If you have dementia and go out alone, it is a good idea to carry something with you so that you may be found if you get lost.
A simple solution is a mobile phone as it has a GPS on it and the police can use it to find you. You do not have to use the phone, just carry it with you. Mobile phones (not smartphones) have a very long battery life and are cheap to buy.
Smartphones can be used to locate people using apps such as ‘find my friend’. If the person who goes out carries a smartphone with them, they can be located by a family member or friend who also has the app. This is useful if you are smartphone users and want a quick and easy solution, and are available for each other when the person with dementia wants to go out and about.
A GPS technology (pictured above) enables you to be found by family members, for example they may use a computer or ipad/tablet to locate the person who is out and about. This means that when you are out and about, they can search for you to see that you are heading in the right direction, or are on your way back when expected. This often provides peace of mind for both parties. For this to work, the person with dementia does not need to actively use the technology, just carry it with them. If they can actively use the technology, then there are variations of the GPS that can be used to make a telephone call, or call for help.

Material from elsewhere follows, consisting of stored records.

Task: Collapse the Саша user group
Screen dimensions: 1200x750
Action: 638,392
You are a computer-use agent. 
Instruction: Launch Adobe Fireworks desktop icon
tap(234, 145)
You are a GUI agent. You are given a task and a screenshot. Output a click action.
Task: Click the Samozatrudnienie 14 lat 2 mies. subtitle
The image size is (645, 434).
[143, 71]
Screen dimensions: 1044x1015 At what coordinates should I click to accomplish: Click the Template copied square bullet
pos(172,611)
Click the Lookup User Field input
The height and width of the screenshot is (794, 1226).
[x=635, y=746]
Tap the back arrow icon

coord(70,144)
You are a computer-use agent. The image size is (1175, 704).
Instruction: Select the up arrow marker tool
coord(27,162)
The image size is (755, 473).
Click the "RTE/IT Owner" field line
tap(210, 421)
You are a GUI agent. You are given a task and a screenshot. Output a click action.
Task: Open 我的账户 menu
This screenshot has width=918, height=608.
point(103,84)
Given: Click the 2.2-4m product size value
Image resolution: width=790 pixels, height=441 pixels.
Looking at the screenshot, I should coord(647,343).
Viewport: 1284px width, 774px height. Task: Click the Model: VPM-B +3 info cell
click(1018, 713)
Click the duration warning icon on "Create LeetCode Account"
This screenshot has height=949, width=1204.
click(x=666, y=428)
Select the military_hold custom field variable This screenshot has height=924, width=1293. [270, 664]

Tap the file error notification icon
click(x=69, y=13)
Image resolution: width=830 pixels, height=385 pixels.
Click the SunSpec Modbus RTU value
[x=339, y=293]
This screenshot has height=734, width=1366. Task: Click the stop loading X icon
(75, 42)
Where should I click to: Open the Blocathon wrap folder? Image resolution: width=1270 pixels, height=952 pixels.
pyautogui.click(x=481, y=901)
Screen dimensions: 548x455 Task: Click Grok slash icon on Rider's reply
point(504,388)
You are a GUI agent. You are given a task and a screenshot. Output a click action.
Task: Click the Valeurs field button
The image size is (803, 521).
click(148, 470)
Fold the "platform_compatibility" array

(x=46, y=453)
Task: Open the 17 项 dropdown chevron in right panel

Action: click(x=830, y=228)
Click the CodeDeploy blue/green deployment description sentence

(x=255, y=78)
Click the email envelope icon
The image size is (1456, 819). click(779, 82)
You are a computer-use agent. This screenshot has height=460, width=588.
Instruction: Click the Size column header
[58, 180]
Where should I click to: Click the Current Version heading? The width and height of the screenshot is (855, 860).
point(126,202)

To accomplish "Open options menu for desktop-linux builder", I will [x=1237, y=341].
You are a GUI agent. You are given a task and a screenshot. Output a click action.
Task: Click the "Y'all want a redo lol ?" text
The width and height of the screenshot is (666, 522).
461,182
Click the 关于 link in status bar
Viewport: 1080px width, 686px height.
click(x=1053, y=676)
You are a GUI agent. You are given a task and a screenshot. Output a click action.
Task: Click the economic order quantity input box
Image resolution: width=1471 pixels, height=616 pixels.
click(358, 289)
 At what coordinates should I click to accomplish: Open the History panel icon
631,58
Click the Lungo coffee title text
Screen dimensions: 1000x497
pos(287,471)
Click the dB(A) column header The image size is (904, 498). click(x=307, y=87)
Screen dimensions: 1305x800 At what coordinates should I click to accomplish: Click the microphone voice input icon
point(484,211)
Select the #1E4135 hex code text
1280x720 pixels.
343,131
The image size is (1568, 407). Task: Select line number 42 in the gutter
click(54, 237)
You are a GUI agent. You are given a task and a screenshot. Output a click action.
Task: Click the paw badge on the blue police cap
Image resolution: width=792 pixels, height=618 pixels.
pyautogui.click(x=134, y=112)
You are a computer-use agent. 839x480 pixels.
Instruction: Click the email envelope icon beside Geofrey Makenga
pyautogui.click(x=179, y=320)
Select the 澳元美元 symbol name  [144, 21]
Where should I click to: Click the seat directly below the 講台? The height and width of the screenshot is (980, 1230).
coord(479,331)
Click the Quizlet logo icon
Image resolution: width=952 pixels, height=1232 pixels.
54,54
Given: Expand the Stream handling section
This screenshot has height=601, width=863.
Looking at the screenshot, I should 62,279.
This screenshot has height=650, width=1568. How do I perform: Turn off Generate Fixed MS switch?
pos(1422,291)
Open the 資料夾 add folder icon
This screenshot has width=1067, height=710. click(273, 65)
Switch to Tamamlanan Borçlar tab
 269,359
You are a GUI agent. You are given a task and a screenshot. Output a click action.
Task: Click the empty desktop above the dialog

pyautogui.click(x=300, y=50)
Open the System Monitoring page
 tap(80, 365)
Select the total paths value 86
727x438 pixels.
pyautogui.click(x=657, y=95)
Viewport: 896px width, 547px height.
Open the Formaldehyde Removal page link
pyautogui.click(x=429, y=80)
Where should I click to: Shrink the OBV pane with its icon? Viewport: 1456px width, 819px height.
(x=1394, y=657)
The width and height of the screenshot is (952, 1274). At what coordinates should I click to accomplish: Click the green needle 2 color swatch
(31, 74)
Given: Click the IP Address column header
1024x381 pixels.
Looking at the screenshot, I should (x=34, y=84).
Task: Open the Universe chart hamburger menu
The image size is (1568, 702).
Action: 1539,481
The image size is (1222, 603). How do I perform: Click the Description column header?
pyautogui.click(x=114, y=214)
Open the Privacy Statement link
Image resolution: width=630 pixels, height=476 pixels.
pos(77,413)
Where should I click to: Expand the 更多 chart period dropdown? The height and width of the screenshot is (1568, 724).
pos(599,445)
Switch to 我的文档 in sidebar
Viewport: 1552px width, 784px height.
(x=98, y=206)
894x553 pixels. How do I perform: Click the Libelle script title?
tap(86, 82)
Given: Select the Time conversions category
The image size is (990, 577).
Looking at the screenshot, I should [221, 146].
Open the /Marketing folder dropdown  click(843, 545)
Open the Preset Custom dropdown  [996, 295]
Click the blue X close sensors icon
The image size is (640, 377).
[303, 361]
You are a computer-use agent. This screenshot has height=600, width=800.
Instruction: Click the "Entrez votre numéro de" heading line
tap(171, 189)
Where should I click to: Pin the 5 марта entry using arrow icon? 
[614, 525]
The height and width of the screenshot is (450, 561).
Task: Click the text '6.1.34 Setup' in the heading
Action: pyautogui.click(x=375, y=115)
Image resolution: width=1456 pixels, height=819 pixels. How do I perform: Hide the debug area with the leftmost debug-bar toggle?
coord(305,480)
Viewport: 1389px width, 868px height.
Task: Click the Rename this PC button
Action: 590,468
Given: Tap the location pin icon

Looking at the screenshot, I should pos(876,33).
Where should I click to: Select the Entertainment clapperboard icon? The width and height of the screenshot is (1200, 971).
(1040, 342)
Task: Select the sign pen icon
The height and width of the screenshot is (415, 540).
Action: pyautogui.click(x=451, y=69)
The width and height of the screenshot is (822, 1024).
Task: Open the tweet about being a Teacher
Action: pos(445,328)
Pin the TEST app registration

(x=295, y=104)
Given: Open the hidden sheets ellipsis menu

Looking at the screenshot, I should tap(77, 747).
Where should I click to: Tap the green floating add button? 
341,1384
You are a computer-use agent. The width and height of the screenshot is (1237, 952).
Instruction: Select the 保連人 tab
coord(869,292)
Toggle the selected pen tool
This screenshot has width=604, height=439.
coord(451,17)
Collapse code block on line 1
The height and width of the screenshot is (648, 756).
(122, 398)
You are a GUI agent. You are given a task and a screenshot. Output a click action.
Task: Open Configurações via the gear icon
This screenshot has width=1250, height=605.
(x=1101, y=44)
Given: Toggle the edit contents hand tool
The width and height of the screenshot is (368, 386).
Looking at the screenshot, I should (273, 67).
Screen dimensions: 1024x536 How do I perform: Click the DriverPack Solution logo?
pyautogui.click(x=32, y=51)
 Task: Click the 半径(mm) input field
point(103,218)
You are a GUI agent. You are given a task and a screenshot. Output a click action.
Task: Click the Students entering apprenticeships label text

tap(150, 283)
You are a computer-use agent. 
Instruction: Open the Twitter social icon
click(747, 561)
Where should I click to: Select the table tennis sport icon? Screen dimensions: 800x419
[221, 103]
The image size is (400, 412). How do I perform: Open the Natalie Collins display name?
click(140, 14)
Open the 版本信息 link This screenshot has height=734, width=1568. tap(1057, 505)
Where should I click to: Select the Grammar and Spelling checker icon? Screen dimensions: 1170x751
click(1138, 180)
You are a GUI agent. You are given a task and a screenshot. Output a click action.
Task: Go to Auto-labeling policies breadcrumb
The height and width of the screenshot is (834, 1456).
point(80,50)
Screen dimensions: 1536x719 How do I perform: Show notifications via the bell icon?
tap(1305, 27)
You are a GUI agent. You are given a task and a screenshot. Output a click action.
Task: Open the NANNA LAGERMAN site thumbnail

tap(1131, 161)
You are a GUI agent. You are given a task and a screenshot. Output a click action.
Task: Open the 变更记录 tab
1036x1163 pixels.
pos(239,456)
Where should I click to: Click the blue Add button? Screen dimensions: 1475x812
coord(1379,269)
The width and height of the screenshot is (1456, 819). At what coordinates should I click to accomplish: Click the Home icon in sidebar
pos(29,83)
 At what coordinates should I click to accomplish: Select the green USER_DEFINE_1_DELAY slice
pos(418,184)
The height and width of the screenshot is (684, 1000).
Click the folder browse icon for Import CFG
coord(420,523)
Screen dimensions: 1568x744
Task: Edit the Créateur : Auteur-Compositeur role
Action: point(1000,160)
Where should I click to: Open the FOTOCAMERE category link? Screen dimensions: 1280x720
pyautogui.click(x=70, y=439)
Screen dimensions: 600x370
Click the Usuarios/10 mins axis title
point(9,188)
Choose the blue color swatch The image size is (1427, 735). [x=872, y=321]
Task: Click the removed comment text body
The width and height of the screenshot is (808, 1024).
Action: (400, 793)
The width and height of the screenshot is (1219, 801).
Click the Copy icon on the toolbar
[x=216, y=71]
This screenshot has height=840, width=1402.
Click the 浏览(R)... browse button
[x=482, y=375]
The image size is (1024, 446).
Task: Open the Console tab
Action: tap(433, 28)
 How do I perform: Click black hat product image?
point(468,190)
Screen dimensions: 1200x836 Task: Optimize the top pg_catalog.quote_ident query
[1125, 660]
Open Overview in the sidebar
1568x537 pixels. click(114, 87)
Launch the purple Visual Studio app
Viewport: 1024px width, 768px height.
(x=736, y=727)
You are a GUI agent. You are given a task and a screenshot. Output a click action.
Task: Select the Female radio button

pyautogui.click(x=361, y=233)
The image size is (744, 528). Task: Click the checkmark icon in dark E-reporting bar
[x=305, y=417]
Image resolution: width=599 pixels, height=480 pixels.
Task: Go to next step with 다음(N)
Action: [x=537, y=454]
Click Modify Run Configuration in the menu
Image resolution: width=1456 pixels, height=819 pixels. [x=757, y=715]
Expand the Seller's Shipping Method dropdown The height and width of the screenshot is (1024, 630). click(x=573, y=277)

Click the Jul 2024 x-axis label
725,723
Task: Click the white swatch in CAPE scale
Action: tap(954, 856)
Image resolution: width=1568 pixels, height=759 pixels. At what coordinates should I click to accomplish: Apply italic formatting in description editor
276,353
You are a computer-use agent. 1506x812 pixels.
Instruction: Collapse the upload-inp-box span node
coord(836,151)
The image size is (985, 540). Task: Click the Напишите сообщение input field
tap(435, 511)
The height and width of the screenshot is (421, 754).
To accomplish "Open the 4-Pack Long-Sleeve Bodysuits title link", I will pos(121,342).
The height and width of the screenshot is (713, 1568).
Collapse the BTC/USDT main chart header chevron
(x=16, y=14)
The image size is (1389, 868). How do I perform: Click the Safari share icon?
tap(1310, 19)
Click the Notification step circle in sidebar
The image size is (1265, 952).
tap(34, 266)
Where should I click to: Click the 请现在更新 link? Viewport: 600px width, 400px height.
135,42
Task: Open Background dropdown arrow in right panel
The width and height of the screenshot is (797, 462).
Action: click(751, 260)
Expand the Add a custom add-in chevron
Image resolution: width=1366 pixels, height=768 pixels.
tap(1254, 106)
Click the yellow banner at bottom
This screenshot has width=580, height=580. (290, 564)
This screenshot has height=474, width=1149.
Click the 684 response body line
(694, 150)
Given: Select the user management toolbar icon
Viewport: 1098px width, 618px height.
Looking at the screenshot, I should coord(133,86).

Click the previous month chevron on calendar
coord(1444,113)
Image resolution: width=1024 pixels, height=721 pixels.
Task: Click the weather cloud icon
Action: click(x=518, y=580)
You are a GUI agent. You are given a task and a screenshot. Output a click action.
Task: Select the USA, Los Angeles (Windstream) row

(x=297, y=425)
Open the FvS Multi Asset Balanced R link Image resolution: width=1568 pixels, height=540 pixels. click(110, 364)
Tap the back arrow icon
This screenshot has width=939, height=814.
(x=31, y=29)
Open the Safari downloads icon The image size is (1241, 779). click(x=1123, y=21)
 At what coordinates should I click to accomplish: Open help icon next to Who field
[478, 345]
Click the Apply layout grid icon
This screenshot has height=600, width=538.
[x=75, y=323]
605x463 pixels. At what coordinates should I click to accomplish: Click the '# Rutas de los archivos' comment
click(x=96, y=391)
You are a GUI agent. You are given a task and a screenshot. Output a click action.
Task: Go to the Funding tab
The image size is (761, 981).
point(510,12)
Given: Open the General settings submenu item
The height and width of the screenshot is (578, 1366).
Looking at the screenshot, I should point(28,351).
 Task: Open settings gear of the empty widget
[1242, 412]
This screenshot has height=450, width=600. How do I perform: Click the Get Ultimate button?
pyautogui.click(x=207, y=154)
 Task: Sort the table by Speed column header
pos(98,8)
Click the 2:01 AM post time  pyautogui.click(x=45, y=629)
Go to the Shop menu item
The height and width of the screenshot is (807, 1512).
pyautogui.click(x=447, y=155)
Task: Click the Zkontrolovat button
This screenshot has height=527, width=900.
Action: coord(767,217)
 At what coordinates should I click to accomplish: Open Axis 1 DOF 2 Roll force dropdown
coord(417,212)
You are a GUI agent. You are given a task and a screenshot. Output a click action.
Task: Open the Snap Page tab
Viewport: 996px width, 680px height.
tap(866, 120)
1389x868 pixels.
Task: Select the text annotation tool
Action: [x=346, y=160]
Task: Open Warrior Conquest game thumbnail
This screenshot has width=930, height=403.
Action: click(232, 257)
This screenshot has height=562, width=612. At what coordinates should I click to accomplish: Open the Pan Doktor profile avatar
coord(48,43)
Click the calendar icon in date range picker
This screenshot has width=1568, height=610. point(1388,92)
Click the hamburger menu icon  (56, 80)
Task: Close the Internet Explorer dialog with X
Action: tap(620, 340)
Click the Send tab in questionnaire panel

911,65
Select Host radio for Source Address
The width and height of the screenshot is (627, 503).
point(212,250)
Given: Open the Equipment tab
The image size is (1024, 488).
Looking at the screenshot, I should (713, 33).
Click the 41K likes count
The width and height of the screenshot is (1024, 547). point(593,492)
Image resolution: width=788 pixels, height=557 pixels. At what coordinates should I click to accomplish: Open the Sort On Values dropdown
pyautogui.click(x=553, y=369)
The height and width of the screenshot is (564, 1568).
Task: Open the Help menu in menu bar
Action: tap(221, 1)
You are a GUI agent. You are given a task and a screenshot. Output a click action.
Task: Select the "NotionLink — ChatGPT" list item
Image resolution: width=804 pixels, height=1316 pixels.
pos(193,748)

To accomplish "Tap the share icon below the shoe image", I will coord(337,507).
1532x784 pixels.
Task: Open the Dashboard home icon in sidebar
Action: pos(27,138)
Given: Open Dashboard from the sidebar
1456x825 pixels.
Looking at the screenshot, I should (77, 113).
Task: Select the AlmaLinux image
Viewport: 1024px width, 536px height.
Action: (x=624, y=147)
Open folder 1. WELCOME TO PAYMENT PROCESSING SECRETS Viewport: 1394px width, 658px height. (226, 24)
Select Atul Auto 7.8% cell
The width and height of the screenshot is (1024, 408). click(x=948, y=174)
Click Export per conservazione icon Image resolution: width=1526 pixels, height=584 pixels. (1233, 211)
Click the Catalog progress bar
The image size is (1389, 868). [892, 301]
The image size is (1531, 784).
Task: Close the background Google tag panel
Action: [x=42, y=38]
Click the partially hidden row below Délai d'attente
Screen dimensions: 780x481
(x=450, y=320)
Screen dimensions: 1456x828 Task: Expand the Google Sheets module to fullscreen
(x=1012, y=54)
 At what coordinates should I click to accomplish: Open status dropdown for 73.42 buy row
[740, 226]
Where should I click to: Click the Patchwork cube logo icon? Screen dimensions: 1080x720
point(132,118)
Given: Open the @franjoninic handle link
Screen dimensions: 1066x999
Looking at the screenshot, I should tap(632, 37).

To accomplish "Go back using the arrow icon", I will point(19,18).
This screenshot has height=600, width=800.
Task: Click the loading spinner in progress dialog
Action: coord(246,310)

The GPS systems that have the call for help facility usually have a telecare backup element to them. These are available through the web – where you purchase the equipment with a telecare plan attached to it. This means that as well as the family member being able to locate you, the GPS is monitored remotely by a service who are able to locate you and organise to send help, if needed. The person with dementia does not have to actively use this technology, but it does need to be charged and with them when they go out.
A frequent concern seems to be that the person with dementia will not be able to learn to use the equipment, has never been a phone user or will not be able to operate the equipment. If the person carries a GPS, they do not have to actively use it. The difference in carrying a GPS or not may be that if the person does get lost, they can be quickly and easily located, either by family/friends or, if necessary by the police.
People with dementia want to continue to go out walking and they and family members become aware that getting lost may be a problem. From our discussions with people with dementia and their families so far, we have heard accounts of people with dementia having some ‘lucky escapes’ whereby they have been returned home by members of the public having been in potentially risky circumstances. Carrying a GPS can mean that the person can be found quickly and that risk can be decreased.